# FoR 2026 Dataset

This dataset is an anonymized derivative of the respondent-level data from the
SurveyUSA national poll (May 2026, n = 2,122 weighted to U.S. Census targets).

## Files

- `codebook.csv`: one row per column, giving its section, question text,
  response values, skip codes, and notes. You will want to read this first.
- `respondents.csv`: one row per respondent, 122 columns.

## Column naming

Columns are short codes from the original survey instrument (e.g. `D5j`,
`A3_conversations`, `F1a_az`). These codes are stable and convenient for
automation and indexing. The codebook maps them to question wording and
response labels.

Most analyses want the combined column for each question (e.g. `F1a`).
Columns ending in `_az` or `_za` hold only the respondents who saw the answer
choices in alphabetic or reverse-alphabetic order. They exist for order-effect
analysis and are otherwise null. The `qtype` column in the codebook flags
them as `RANDOMIZATION`.

An empty cell (no value, with nothing between the surrounding commas) always
means the respondent was not asked that question: either the column is a
randomization subset or the question was gated (e.g. the workplace questions
were presented only to respondents whose earlier employment answers qualified
them). The codebook notes specify which questions are contingent in this way.
There is no item nonresponse: respondents had to answer each question they
were shown before continuing. Most questions offered a "Not Sure" option (and
the trust questions offered an "N/A"). Some questions, such as the
demographics, required a definite choice.

## Weighting

Every respondent has a `weight` column. Use it if you want to compute an
estimate that is representative of the U.S. population.
Gender, age, race, and education are weighted to a strict 4D cross-product of
Census targets (96 cells), so unweighted counts will not match the figures
published on the website. The weights sum to a fixed total of 2,100.0. This
number is slightly below the 2,122 rows, but note that this scale factor
cancels out of every percentage (because it is used in the numerator and the
denominator), so it is really only the relative magnitude of the weights that
matters; results would be unaltered if all weights were doubled.

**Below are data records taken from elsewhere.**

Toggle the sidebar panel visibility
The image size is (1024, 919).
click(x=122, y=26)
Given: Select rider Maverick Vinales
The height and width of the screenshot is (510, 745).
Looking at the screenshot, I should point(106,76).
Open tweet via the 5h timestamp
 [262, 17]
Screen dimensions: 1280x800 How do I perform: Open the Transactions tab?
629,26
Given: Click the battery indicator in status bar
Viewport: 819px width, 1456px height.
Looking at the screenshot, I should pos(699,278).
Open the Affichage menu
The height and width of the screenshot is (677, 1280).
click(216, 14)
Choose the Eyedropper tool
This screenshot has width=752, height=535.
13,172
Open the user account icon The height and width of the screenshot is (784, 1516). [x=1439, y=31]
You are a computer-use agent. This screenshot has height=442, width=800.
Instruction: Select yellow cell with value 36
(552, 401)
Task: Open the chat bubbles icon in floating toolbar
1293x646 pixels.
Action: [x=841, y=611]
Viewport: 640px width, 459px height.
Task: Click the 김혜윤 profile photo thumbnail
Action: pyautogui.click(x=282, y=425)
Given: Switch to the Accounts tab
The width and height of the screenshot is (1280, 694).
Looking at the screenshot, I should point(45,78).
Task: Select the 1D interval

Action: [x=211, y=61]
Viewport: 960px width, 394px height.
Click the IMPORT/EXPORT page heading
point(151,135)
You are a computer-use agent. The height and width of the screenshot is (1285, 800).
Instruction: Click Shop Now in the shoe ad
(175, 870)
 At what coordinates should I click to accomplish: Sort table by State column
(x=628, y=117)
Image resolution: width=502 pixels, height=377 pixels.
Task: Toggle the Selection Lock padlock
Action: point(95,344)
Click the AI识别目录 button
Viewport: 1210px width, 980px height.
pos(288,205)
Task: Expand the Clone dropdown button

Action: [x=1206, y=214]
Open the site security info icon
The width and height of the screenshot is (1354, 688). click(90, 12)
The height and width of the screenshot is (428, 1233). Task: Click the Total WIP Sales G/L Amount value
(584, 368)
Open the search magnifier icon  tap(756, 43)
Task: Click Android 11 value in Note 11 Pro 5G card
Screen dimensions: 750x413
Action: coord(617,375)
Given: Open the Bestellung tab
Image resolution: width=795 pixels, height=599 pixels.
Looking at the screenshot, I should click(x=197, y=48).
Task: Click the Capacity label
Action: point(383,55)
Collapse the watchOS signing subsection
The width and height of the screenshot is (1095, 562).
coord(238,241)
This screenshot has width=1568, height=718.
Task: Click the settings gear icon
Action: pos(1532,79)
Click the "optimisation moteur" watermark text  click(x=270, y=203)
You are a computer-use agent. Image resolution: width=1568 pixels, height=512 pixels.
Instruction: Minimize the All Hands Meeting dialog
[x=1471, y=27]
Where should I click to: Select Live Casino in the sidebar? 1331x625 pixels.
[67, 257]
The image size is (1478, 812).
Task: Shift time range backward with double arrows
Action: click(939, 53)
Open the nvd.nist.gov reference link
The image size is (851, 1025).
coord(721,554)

## How percentages are computed

Every published percentage is a weighted share:

    pct = (sum of `weight` over respondents who gave the response)
        / (sum of `weight` over the base set of respondents)

The base set of respondents is built in two stages. First, only respondents
who were asked the question are eligible. Anyone screened out by gating is
already absent, appearing as an empty cell rather than a response. Second,
among those who were asked, we drop respondents who selected "N/A" on the D5
trust items (the respondent does not use AI for that task) or who selected
"I Don't Use AI" on the workplace item B5. Those two options mean the question
did not apply, so those respondents should be removed from the denominator. The
codebook's `skip_code` column explicitly marks, for each question, the numeric
response codes that would lead to exclusion. The codebook's `response_values`
column tells you the response text corresponding to each numeric response code.

Every other response stays in the base set of respondents. In particular,
"Not Sure" is reported as its own response category, not treated as missing
data. If you compute a "percentage of substantive responses" (dropping the
"Not Sure" responses), you will produce percentages that are 5 to 10 points
above the figures published on the site.

Breakdowns by group (support by party, sentiment by age) apply the same
formula within each group: the base is the summed `weight` of group members
who answered the item, under the same skip rules. This is how the by-party
and by-experience figures are computed.

For select-all groups (qtype `SELECT_ALL`: A3, B2, C3, D4, dem_race), we
provide a separate Yes/No column for each option. An option's percentage is
Yes divided by the respondents who answered the group. For gated groups (e.g.
B2, asked only of employed people who use devices at work) that base is
smaller than all respondents: count the respondents with any non-null option
in the group. Where a question offered an "all of these" response option (D4),
the selection of "all of these" is already reflected in the responses for the
individual option columns; so "all of these" does not require any special
handling.

## Privacy

To anonymize the data, we removed direct identifiers (record IDs, timestamps,
regional markers such as a county code and ZIP code) and the free-text answers
(F1b, F2a, F2b; because open ended responses can occasionally be identifying).
Respondents provided their age in years, but we binned these responses. Census
region, census division, and parental status are also withheld.